**What you should do**
Output each record in full, exactly as it stands.

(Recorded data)
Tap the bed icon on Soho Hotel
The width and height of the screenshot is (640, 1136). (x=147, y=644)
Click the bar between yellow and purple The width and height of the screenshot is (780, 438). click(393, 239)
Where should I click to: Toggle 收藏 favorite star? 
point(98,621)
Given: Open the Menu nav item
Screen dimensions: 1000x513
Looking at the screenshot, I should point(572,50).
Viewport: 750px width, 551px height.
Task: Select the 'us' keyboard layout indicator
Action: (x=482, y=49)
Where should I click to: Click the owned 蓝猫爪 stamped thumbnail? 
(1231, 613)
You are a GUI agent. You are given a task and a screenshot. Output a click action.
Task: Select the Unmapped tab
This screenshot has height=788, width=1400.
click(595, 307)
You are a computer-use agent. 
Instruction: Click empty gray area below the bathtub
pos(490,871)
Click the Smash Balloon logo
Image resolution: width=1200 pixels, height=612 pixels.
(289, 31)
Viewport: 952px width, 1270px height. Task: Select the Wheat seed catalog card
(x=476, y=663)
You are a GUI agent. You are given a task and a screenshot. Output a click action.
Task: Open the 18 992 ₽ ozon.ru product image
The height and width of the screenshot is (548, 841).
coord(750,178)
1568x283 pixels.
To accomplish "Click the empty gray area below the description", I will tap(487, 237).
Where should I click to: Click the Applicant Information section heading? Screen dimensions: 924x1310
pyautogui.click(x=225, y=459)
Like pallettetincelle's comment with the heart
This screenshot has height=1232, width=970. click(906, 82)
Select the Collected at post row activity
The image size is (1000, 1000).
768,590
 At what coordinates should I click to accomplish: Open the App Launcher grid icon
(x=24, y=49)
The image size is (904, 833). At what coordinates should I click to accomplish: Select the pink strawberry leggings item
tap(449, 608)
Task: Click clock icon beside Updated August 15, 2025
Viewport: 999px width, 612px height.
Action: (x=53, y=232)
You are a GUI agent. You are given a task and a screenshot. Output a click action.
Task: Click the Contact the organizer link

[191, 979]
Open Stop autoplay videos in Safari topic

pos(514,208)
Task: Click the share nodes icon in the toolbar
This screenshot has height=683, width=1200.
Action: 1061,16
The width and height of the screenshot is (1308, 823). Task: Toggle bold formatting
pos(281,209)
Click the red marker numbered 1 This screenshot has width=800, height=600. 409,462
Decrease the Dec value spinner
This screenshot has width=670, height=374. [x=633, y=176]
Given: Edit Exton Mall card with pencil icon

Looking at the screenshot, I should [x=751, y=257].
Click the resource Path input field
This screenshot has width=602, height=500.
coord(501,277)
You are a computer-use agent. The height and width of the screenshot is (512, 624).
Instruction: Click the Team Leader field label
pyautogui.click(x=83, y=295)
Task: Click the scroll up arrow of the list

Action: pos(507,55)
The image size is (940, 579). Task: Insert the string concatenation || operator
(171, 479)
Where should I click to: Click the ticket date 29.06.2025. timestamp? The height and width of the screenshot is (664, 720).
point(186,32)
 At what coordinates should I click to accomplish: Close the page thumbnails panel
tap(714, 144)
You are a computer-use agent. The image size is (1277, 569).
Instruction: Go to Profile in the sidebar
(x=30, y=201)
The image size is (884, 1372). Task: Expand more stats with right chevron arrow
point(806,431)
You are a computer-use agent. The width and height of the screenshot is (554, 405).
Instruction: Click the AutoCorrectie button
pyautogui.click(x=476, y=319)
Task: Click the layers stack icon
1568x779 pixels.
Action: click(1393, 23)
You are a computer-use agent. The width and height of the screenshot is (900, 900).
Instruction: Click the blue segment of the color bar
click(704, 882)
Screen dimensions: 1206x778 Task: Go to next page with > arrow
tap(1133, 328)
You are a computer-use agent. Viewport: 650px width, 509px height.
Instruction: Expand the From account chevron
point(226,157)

**Reply to the task**
Tap the bed icon on Soho Hotel
The width and height of the screenshot is (640, 1136). (x=147, y=644)
Click the bar between yellow and purple The width and height of the screenshot is (780, 438). click(393, 239)
Where should I click to: Toggle 收藏 favorite star? 
point(98,621)
Given: Open the Menu nav item
Screen dimensions: 1000x513
Looking at the screenshot, I should point(572,50).
Viewport: 750px width, 551px height.
Task: Select the 'us' keyboard layout indicator
Action: (x=482, y=49)
Where should I click to: Click the owned 蓝猫爪 stamped thumbnail? 
(1231, 613)
You are a GUI agent. You are given a task and a screenshot. Output a click action.
Task: Select the Unmapped tab
This screenshot has height=788, width=1400.
click(595, 307)
You are a computer-use agent. 
Instruction: Click empty gray area below the bathtub
pos(490,871)
Click the Smash Balloon logo
Image resolution: width=1200 pixels, height=612 pixels.
(289, 31)
Viewport: 952px width, 1270px height. Task: Select the Wheat seed catalog card
(x=476, y=663)
You are a GUI agent. You are given a task and a screenshot. Output a click action.
Task: Open the 18 992 ₽ ozon.ru product image
The height and width of the screenshot is (548, 841).
coord(750,178)
1568x283 pixels.
To accomplish "Click the empty gray area below the description", I will tap(487, 237).
Where should I click to: Click the Applicant Information section heading? Screen dimensions: 924x1310
pyautogui.click(x=225, y=459)
Like pallettetincelle's comment with the heart
This screenshot has height=1232, width=970. click(906, 82)
Select the Collected at post row activity
The image size is (1000, 1000).
768,590
 At what coordinates should I click to accomplish: Open the App Launcher grid icon
(x=24, y=49)
The image size is (904, 833). At what coordinates should I click to accomplish: Select the pink strawberry leggings item
tap(449, 608)
Task: Click clock icon beside Updated August 15, 2025
Viewport: 999px width, 612px height.
Action: (x=53, y=232)
You are a GUI agent. You are given a task and a screenshot. Output a click action.
Task: Click the Contact the organizer link

[191, 979]
Open Stop autoplay videos in Safari topic

pos(514,208)
Task: Click the share nodes icon in the toolbar
This screenshot has height=683, width=1200.
Action: 1061,16
The width and height of the screenshot is (1308, 823). Task: Toggle bold formatting
pos(281,209)
Click the red marker numbered 1 This screenshot has width=800, height=600. 409,462
Decrease the Dec value spinner
This screenshot has width=670, height=374. [x=633, y=176]
Given: Edit Exton Mall card with pencil icon

Looking at the screenshot, I should [x=751, y=257].
Click the resource Path input field
This screenshot has width=602, height=500.
coord(501,277)
You are a computer-use agent. The height and width of the screenshot is (512, 624).
Instruction: Click the Team Leader field label
pyautogui.click(x=83, y=295)
Task: Click the scroll up arrow of the list

Action: pos(507,55)
The image size is (940, 579). Task: Insert the string concatenation || operator
(171, 479)
Where should I click to: Click the ticket date 29.06.2025. timestamp? The height and width of the screenshot is (664, 720).
point(186,32)
 At what coordinates should I click to accomplish: Close the page thumbnails panel
tap(714, 144)
You are a computer-use agent. The image size is (1277, 569).
Instruction: Go to Profile in the sidebar
(x=30, y=201)
The image size is (884, 1372). Task: Expand more stats with right chevron arrow
point(806,431)
You are a computer-use agent. The width and height of the screenshot is (554, 405).
Instruction: Click the AutoCorrectie button
pyautogui.click(x=476, y=319)
Task: Click the layers stack icon
1568x779 pixels.
Action: click(1393, 23)
You are a computer-use agent. The width and height of the screenshot is (900, 900).
Instruction: Click the blue segment of the color bar
click(704, 882)
Screen dimensions: 1206x778 Task: Go to next page with > arrow
tap(1133, 328)
You are a computer-use agent. Viewport: 650px width, 509px height.
Instruction: Expand the From account chevron
point(226,157)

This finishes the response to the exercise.